Just before 7 p.m., CNN took a trip down memory lane, showing footage of the campaign thus far. Look, there's that angry Alan Keyes. Remember when he moshed to Rage Against the Machine?

All networks agreed that McCain had won Vermont. On MSNBC, at 7:06, Howard Fineman makes the first ice cream joke: "John McCain got both Ben and Jerry to vote for him." Given that everyone had picked the senator to win Vermont, you would have thought someone would have gone further -- a nod to Cherry Garcia, perhaps, or that old standby, Chubby Hubby.

At 8:36, Falwell was on MSNBC, saying Bush should think about McCain as a running mate. At 8:40, the Bushes (George and Laura) were holding hands on Fox. "I'm confident we can come together," the governor said of McCain. Asked if he was hurt by the phone calls McCain's camp made to Catholics in Michigan, Bush tried a bit of scripture. "Far be it from me to take a speck out of my neighbor's eye when I may have a log in my own."

Almost as ubiquitous as Robertson and Falwell was talk of the Dow, which had taken a big plunge that day. Bush sees that tax cut idea looking better in an unstable economy, while Gore's team has already begun to characterize those cuts as "reckless."

Candidate couples were big: NBC's Brian Williams watched the Gores watching results and pointed out, "The remote is in the hand of the male." (You don't need Naomi Wolf for that kind of dominance.)

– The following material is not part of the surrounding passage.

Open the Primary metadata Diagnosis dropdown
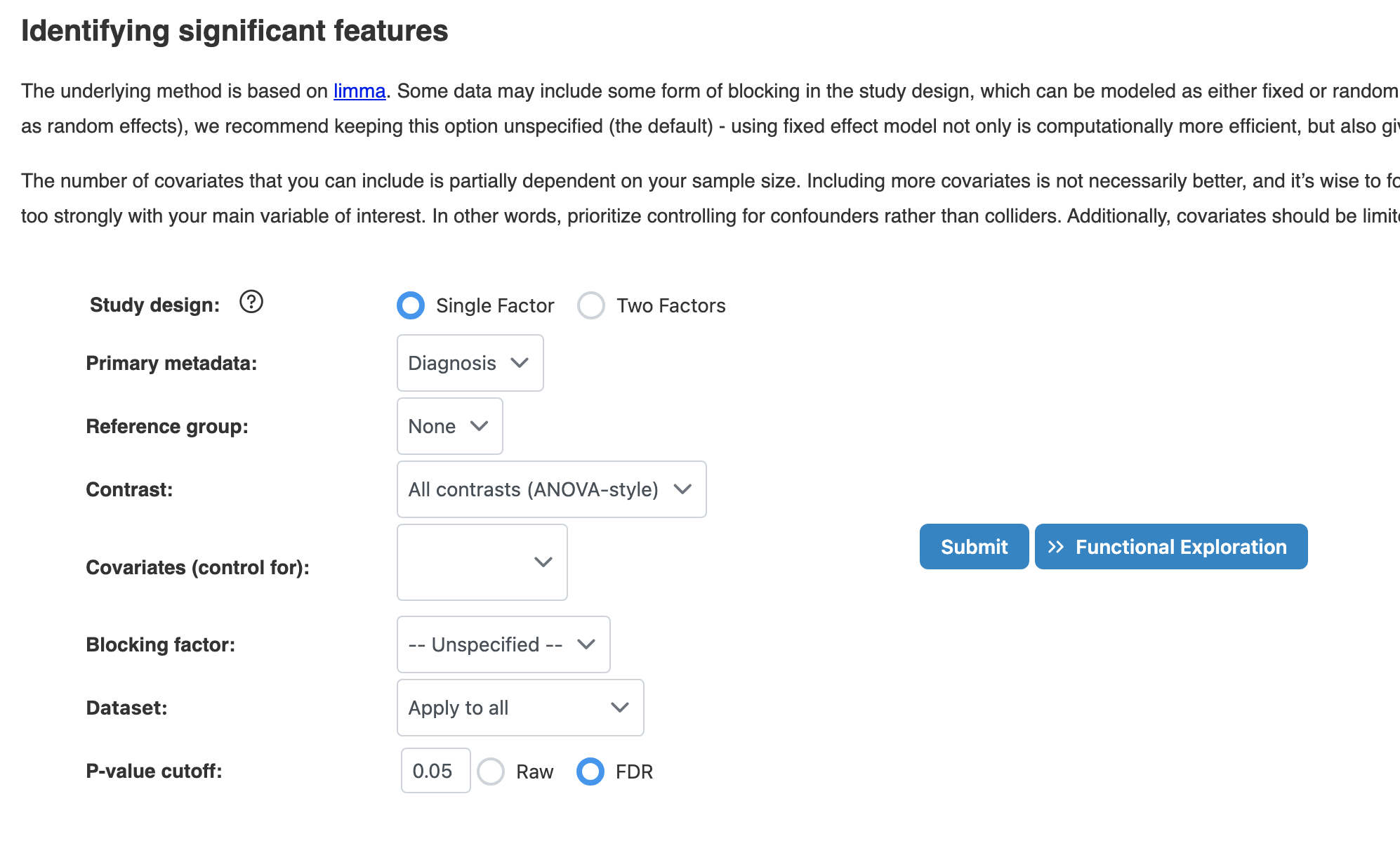The height and width of the screenshot is (841, 1400). 469,363
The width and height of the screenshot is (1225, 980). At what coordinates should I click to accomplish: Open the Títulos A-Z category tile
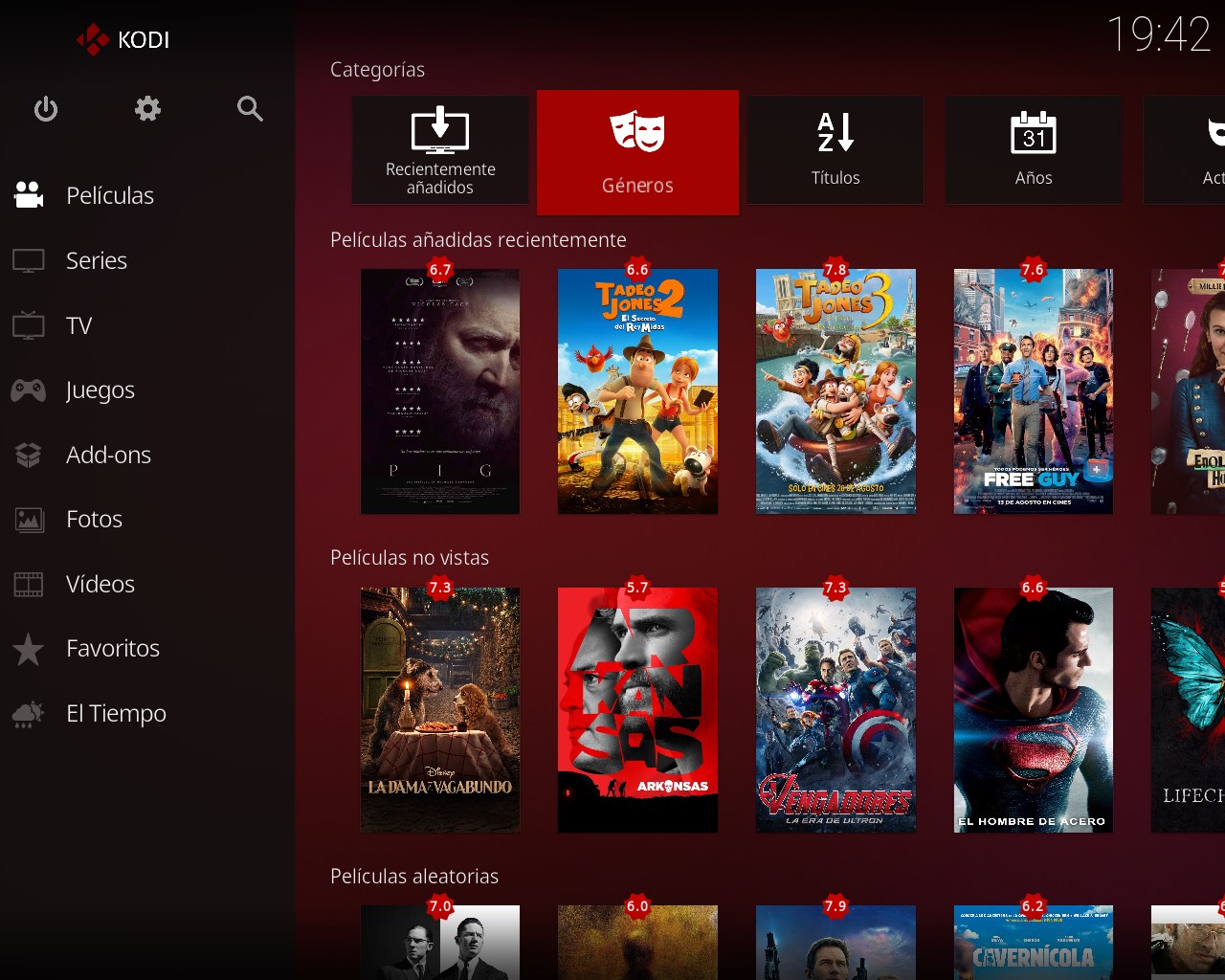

Bradley's concession speech sounded, not surprisingly, like his opening farewell. There was not a dry eye in the house as he paid tribute to his wife ("One of the best things about this campaign is the country got to know Ernestine") and the idealism of his followers.

But his speech -- probably his last in prime time -- was carried live only on CNN. The other networks had moved on.

Shortly after 10, former Sen. Alan Simpson was back with Brian Williams. Simpson's appearances have supplied some of the campaign coverage's best comic relief and most alarming metaphors. Last night he was comparing Gore to Superman -- neck muscles bulging, suit buttons bursting, a big S on his chest -- "but the kryptonite was made out of lead."

Kryptonite -- like exit polls -- is really no more deadly than the person handling it. Bradley, finally, couldn't persuade his own dog to vote for him, while Gore seemed to grow like a balloon in the Macy's parade. What had he been so afraid of? It seemed impossible to recall.

By 11:23, John McCain was making a speech of his own (all the networks carried this one), talking to the loyal followers about the crusade, without giving up the cause. "America stands for something so much greater than the cynicism that sometimes afflicts us," he said.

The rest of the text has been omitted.